PROBLEM TO SOLVE>
Search the material below for the word "computer". Copy every line where it is found.

------------

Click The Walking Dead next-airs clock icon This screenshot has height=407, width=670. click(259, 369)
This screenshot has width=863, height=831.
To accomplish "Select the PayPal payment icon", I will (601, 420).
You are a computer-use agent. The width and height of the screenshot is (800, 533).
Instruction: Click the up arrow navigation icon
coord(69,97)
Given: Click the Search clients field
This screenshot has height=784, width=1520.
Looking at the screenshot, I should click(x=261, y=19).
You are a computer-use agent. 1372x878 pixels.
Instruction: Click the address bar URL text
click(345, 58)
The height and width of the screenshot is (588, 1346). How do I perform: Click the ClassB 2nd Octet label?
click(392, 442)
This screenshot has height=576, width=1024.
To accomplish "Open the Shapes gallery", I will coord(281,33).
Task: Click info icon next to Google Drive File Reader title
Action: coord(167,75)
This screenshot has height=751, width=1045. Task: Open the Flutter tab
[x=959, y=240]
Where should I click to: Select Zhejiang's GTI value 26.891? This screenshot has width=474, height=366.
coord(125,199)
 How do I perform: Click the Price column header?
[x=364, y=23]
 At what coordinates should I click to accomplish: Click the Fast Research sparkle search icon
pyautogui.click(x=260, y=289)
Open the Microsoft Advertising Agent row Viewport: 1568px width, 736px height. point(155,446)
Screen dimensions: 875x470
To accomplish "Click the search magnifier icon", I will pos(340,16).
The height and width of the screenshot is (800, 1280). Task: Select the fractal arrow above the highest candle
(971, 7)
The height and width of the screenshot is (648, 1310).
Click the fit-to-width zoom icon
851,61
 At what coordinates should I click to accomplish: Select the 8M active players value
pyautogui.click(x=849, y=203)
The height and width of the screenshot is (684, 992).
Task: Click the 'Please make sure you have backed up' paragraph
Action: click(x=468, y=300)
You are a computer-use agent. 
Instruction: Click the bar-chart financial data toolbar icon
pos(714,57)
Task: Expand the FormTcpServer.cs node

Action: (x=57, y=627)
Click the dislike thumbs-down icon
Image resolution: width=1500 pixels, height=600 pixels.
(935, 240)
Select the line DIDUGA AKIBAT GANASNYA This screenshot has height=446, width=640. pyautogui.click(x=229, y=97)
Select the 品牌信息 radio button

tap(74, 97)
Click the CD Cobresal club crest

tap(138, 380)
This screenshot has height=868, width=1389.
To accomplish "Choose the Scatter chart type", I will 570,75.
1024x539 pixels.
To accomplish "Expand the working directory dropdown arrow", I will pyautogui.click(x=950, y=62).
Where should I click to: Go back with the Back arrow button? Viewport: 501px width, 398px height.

------------

COMPLETED TASK>
You are a computer-use agent. The width and height of the screenshot is (800, 533).
You are a computer-use agent. 1372x878 pixels.
You are a computer-use agent. 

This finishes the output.